I went to the last NJOS meeting a few days ago, and was recruited by John Sullivan to help clerk the judging (which is fun). Some excellent plants at the meeting and one member selling his minis which he grows in a cave! I'm sure he'll have his PNG dendrobiums in a display, which is worth the trip






Orchids on show table





John Sullivan showing some of the show table entries

















Sent from my iPhone using Tapatalk

iPhone with flash isn't best way to capture flowers, but shows you some color punch. I'll also have my native orchid educational display so come check it all out!


----------



## NYEric (Jan 11, 2014)

Thanks for sharing. See you next week.


----------



## NYEric (Jan 16, 2014)

I will be there tomorrow morning for judging and a bit on the weekend.


----------



## NYEric (Jan 18, 2014)

I went to the Show on Friday for judging and met up w/ CNYCharles who was there to help also. I will post photosw but, the lighting for the venue is pretty bad, (greenish), as shown by these photos with and without the camera flash.


----------



## NYEric (Jan 18, 2014)

Phrag dalessandroi, the color is really diff w/ a flash!!


----------



## NYEric (Jan 18, 2014)

Charlesworthii hybrid that was really darker. 






Paph insigne with nice spots that was probably overlooked because the greenish light washed out the nice colors!


----------



## NYEric (Jan 18, 2014)

CNYCharles inspecting some Piping Rock products from a distance!!









Hanne Popow


----------



## NYEric (Jan 18, 2014)

Some vendors; Parkside,






Dragon Agro, 



J&L



Kelly's Korner.



My loot! A couple of Restrepias, some Paphs from Bloomfield that Charles has been holding for me, A couple of Oeceoclades from Ten Shin, some supplies, and a Dendrochilum glumaceum in spike, another Tolumnia, and some live moss.


----------



## JeanLux (Jan 19, 2014)

Looks like a great show!!!! Thanks for taking us along !!!! Jean


----------



## aquacorps (Jan 19, 2014)

Eric, What do you use the peppermint soap for?


----------



## cnycharles (Jan 19, 2014)

NYEric said:


> CNYCharles inspecting some Piping Rock products from a distance!!

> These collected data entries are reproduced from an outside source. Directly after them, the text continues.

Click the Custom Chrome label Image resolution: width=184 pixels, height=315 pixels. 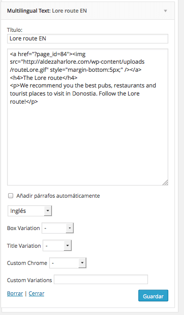27,263
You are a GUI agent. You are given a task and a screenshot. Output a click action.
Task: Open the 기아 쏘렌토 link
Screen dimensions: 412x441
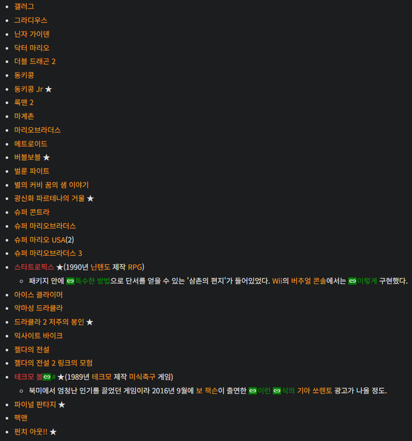tap(315, 391)
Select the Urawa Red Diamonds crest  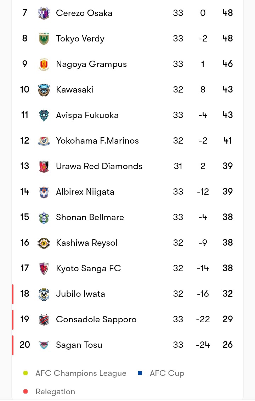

I had to step back or else they may have found their way into my bag, and I had a tight budget

I bought a phal maculata from orchidphile, a dendrobium senile in bud from ten shin gardens, a slipper orchid magnet from dragon agro and ordered a pleuro mystax from j&l who is going to bring it in today. A lot of very interesting things and very nice displays and orchids!

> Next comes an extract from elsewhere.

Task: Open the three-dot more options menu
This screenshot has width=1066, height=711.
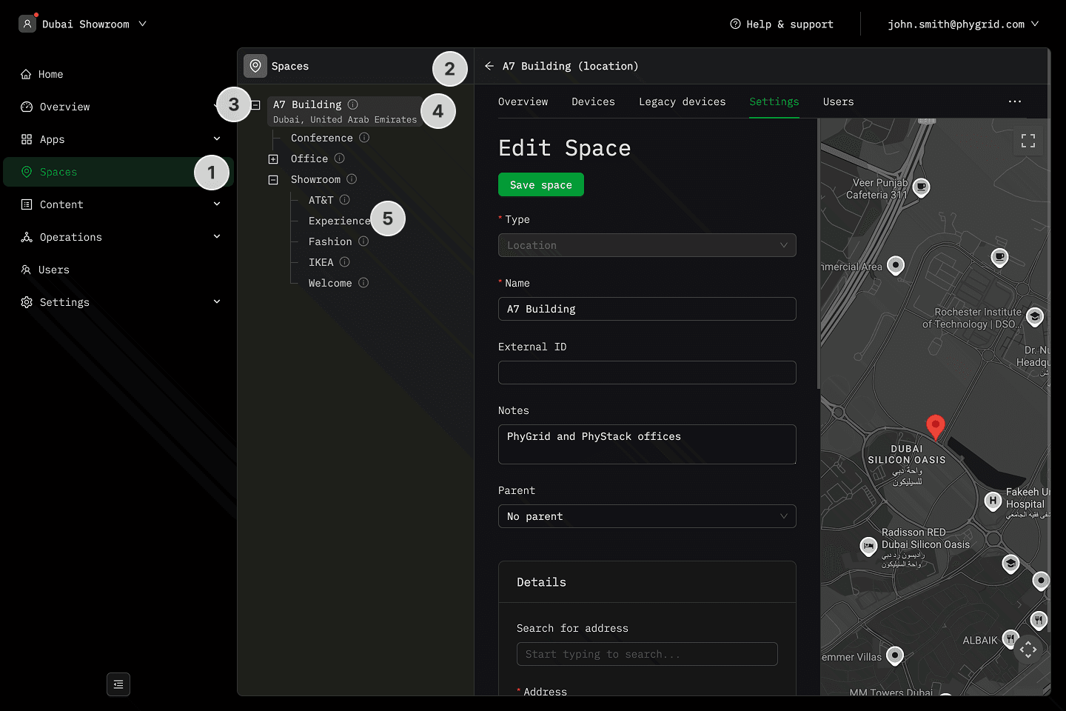Action: (x=1015, y=101)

Sent from my iPhone using Tapatalk


----------



## Justin (Jan 19, 2014)

great pics thanks for posting them.


----------



## NYEric (Jan 19, 2014)

aquacorps said:


> Eric, What do you use the peppermint soap for?


My pesticide mix: water, 91% alcohol, neem oil, Dr. Bonner's soap and Merit 75 for the kicker!!!


----------



## reivilos (Jan 19, 2014)

Thanks for the pics.


----------



## Clark (Jan 20, 2014)

Nice pics.

Rather turned off by the credit card sign in the middle of sales booth.
Couldn't you clone that out???


----------



## NYEric (Jan 20, 2014)

Nah, the truth will set you free! 
See you at Deep Cut show?


----------



## Clark (Jan 21, 2014)

NYEric said:


> See you at Deep Cut show?



Not this year.
When you get there, call me. I'll give you the weather report for the Everglades.oke:


----------



## tomkalina (Jan 21, 2014)

Did the andreetae get awarded?


----------



## NYEric (Jan 21, 2014)

Clark said:


> Not this year.
> When you get there, call me. I'll give you the weather report for the Everglades.oke:


That's a hell of a change. 


tomkalina said:


> Did the andreetae get awarded?



Nope, pulled but passed/screened. I was busy running plants so I didn't hear the discussion.


----------



## cnycharles (Jan 22, 2014)

Just from looking at the flower in the display, it didn't have any spectacular form, so though rare didn't have more going for it, IMO (andreetae)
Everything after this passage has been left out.